┌──

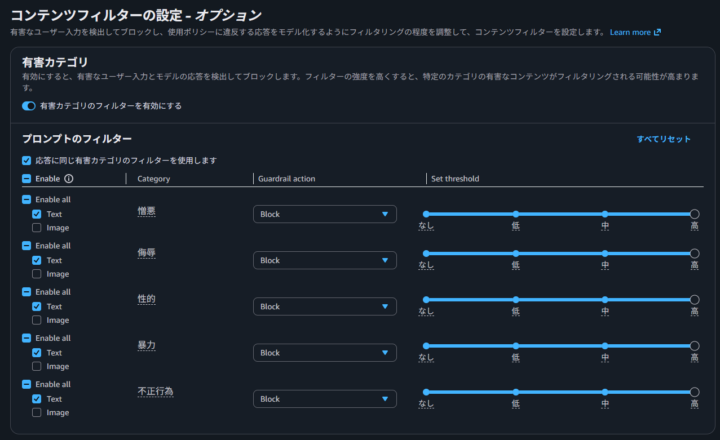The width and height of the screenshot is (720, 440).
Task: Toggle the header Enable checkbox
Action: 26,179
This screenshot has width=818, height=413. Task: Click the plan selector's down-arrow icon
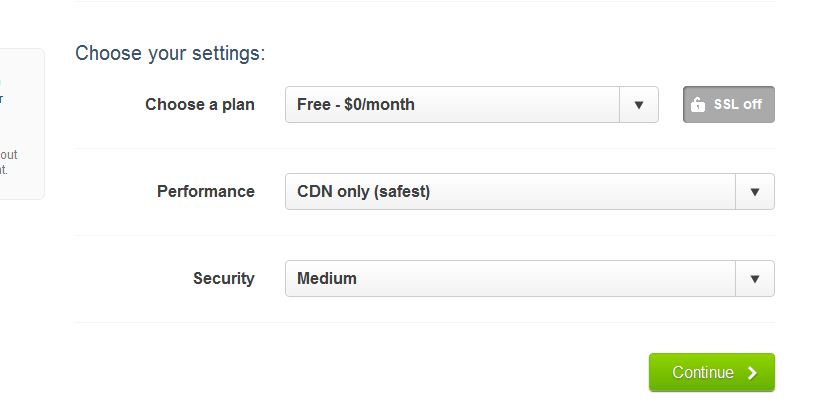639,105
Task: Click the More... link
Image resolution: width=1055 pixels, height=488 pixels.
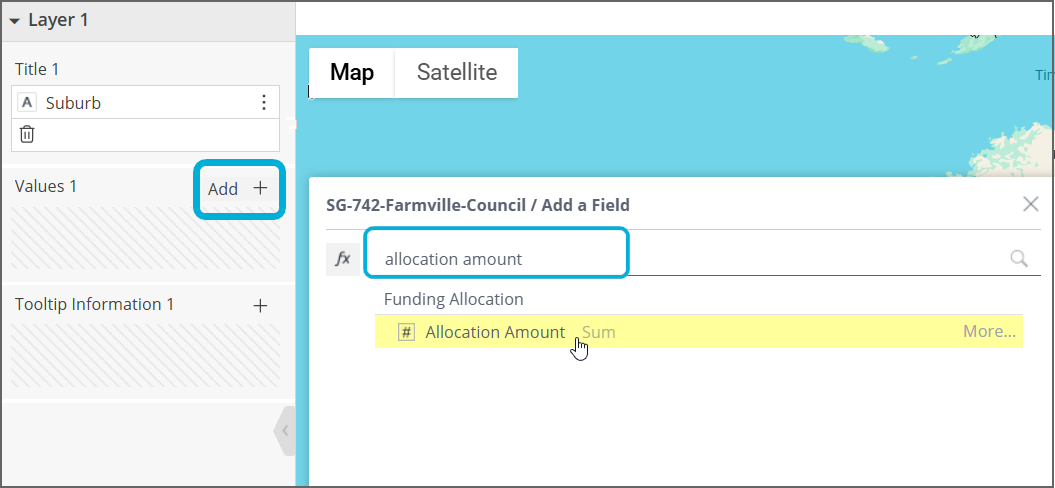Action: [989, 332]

└──

Your task: Could you write out, word for word, the lines from the one containing "This screenshot has" through the last line of the records, leaving out the pictures?

Written answer:
This screenshot has width=818, height=413. Task: Click the plan selector's down-arrow icon
639,105
Task: Click the More... link
Image resolution: width=1055 pixels, height=488 pixels.
Action: [989, 332]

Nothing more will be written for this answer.